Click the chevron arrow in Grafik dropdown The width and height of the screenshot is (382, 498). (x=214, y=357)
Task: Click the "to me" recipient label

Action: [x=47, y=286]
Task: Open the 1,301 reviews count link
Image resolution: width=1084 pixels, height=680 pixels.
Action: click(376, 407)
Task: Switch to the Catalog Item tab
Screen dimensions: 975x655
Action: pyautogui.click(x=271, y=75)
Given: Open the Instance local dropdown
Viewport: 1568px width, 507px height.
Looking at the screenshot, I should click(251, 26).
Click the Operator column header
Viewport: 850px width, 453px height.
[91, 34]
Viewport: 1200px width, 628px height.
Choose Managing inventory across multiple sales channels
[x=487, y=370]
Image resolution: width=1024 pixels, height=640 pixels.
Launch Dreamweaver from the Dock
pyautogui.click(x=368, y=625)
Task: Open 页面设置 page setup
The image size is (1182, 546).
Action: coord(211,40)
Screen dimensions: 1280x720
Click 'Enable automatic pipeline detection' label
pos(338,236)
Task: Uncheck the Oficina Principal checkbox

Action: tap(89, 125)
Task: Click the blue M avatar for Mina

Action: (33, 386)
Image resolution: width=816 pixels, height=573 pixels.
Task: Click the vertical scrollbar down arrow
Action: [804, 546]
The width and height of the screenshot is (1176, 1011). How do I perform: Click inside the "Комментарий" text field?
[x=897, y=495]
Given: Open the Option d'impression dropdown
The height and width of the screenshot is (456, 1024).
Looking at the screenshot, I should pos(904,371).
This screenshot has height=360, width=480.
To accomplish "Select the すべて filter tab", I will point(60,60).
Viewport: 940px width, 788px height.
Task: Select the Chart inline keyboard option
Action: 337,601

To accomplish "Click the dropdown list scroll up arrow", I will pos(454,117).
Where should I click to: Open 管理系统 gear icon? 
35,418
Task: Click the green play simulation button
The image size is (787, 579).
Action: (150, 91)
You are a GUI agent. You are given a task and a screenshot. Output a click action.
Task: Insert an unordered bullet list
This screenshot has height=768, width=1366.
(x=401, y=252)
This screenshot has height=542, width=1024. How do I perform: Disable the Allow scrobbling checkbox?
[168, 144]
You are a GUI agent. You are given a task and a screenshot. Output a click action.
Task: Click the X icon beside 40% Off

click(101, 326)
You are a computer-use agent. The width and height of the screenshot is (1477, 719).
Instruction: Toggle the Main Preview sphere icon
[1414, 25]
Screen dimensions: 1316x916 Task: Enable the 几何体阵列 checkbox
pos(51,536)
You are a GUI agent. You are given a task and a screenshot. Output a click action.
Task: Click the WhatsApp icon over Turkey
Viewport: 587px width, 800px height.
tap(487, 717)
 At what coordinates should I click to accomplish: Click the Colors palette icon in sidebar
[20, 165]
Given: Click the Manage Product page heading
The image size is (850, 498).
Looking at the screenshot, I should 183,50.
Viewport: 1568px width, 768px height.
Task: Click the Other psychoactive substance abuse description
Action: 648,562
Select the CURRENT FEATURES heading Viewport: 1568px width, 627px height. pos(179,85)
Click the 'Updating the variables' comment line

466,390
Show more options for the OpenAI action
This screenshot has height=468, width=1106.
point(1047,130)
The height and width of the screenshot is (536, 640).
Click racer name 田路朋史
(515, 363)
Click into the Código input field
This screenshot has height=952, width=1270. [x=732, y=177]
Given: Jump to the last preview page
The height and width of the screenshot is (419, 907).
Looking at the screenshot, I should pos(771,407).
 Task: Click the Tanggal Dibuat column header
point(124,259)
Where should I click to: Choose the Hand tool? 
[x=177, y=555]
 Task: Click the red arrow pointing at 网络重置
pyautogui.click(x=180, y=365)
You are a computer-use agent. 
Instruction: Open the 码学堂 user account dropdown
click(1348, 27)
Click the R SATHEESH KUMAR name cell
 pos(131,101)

REQUIREMENT -
Each line of the material that contains "page" is to be counted, and only the total stated.

ANSWER TO THE EXERCISE -
3